How, where, when should the planets align

The planets Venus, left, and Jupiter, right, with three of their moons visible, appear close together in the sky above tree branches after dusk.
Ted S. Warren/AP Photo

  • Jupiter and Venus will appear to almost touch the night sky on Wednesday and Thursday.
  • They are the brightest objects in the sky after the sun and moon, so they are visible to the naked eye.
  • To see this “spring star” planetary conjunction, look west after sunset.

Jupiter and Venus, the brightest planets in the sky, have come closer to each other in recent weeks.
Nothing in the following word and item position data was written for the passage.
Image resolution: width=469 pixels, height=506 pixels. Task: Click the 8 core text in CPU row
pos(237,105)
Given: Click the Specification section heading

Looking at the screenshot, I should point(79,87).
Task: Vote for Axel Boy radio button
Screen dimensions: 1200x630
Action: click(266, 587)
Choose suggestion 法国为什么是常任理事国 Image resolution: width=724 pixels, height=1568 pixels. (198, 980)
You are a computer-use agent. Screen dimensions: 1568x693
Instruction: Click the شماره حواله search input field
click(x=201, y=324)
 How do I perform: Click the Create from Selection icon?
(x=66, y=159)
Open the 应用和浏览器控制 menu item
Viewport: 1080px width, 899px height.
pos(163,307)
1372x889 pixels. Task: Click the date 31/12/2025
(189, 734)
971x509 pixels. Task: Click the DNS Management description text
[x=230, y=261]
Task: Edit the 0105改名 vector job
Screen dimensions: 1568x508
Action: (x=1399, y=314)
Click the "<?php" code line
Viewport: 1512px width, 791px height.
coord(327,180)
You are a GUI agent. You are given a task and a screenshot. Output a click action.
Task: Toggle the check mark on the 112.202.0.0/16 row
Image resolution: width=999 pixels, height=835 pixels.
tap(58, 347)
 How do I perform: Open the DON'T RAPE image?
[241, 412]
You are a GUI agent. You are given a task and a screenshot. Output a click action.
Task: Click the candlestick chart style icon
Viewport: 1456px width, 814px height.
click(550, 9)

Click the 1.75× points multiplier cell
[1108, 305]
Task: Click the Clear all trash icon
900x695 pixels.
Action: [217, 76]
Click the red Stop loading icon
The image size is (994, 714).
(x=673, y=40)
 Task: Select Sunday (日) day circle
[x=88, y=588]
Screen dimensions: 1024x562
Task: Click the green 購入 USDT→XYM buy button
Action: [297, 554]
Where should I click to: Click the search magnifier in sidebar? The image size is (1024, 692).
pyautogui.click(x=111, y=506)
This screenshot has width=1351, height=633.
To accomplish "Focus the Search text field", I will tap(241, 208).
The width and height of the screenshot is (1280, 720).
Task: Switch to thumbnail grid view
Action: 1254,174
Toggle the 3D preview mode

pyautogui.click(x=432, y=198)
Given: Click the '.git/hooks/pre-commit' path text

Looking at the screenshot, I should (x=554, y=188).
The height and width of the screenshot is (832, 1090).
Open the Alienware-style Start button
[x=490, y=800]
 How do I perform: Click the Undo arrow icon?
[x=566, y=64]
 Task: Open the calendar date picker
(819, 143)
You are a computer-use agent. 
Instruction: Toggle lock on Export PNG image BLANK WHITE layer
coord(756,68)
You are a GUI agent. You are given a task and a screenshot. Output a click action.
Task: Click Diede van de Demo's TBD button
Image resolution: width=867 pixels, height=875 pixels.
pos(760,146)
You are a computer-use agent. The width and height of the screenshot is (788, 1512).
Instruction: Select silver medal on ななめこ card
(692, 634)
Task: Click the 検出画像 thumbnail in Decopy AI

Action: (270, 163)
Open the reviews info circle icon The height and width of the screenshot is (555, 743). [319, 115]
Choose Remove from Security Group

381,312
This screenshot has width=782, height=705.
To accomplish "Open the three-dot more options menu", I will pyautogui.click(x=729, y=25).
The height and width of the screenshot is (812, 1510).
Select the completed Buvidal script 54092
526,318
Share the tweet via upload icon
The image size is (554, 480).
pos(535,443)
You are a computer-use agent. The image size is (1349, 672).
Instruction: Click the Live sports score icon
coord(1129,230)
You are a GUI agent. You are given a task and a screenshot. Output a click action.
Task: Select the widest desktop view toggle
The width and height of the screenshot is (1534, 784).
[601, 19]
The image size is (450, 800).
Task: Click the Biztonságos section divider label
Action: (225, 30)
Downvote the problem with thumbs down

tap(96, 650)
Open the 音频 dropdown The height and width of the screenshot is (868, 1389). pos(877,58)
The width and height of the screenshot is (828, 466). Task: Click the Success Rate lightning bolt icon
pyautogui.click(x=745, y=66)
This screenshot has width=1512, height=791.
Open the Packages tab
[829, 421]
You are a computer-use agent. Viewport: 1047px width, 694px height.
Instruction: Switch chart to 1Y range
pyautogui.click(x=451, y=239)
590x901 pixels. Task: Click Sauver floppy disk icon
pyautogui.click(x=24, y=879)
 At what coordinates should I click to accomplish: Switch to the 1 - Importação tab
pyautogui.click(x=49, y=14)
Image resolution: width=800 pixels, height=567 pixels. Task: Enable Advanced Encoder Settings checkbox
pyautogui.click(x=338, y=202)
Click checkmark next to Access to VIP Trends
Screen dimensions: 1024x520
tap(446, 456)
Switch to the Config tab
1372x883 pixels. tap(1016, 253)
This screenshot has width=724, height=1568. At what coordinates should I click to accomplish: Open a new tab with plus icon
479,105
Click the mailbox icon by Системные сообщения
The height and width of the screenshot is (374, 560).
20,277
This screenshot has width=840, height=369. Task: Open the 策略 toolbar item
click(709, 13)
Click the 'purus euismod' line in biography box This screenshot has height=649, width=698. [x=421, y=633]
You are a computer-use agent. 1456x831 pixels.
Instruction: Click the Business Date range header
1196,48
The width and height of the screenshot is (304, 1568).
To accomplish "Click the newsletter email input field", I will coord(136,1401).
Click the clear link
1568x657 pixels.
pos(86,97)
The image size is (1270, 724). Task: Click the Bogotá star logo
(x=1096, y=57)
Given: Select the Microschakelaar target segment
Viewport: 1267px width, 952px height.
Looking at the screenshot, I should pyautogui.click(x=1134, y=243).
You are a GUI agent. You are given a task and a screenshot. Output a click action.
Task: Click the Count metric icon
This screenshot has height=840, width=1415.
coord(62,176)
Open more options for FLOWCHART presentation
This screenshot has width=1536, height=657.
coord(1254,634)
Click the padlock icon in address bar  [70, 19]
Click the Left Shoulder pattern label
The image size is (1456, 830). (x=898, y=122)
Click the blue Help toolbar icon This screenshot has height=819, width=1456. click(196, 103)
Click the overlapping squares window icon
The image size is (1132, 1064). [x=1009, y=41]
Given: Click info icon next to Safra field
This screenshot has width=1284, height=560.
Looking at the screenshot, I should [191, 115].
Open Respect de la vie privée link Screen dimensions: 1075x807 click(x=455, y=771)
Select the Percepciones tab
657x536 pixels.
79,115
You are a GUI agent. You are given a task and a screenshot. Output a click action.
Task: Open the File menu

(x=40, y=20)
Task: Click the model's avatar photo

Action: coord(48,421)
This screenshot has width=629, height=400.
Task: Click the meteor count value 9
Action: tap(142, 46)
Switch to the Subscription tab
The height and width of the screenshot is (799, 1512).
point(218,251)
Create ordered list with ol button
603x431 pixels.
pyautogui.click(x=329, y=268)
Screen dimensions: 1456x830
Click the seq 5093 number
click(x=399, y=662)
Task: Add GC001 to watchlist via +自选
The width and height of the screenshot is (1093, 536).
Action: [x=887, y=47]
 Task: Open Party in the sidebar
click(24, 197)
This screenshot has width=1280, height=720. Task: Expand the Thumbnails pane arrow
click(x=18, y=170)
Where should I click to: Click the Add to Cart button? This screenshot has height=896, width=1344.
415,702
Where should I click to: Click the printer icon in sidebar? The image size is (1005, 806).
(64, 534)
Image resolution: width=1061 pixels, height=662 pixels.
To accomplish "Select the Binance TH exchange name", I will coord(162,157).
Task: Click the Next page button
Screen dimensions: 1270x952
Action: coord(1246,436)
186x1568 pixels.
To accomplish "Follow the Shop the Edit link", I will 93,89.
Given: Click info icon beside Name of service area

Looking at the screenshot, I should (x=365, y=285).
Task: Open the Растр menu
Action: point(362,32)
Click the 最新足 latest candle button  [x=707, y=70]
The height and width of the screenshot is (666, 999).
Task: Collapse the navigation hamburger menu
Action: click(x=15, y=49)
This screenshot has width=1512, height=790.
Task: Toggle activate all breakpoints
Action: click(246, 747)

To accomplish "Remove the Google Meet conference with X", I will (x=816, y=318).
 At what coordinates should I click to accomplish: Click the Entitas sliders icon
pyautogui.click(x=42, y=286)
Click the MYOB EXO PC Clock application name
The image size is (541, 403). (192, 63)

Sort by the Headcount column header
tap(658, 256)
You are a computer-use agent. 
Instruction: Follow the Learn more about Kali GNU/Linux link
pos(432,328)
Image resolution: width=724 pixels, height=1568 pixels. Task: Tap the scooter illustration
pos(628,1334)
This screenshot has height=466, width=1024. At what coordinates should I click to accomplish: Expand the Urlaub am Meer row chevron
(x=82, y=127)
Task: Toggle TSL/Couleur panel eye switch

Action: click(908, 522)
This dance in the night sky will climax after sunset this Wednesday and Thursday, as the two planets will appear almost touching – a beautifully bright Jupiter-Venus conjunction.

This planetary conjunction happens about once every 13 months, so this is your only chance to catch the spectacular event this year.

AccuWeather meteorologist Brian Lada calls the Jupiter-Venus convergence the “spring star.”

That’s because March 1 is the first day of meteorological spring, when temperatures historically begin to shift. It differs from astronomical spring, which begins on March 17, which is based on the position of the Earth and the Sun rather than on the weather.

Jupiter and Venus should be visible to the naked eye from almost anywhere on Earth, as long as the weather permits and clouds don’t block your view. In fact, Venus is the third brightest object in the sky after the Sun and the Moon. Jupiter is the fourth brightest, which will make for a spectacular picture during the conjunction.

You don’t want to miss this spring star.

How to spot Jupiter and Venus in the sky

Jupiter (left) and Venus (right) are two of the brightest objects in the sky.
NASA/JPL-Caltech/SwRI/MSSS/Kevin M. Gill

March 1, look west. Near the horizon, about an hour after sunset, Jupiter and Venus will appear about half a degree apart — that’s the width of a full moon, or about a quarter of an inch’s width at arm’s length, according to the Adler Planetarium.

In other words, extremely close together – so close it can be difficult to tell the two apart. But if you look closely, Venus will be to the right and will appear slightly brighter than Jupiter.

The planets will still be close together next night Thursday, about one degree apart. They will creep away from each other night after night, Venus rising and Jupiter falling towards the horizon and the sun.

If it’s too cloudy and you can’t see it with your own eyes, the Virtual Telescope Project plans to air its telescope view in a live broadcast of the Venus-Jupiter encounter on Wednesday and Thursday.

Just be sure to look up at the sky before 10pm EST or you’ll miss it. Both planets will set behind the horizon a little after 22:00.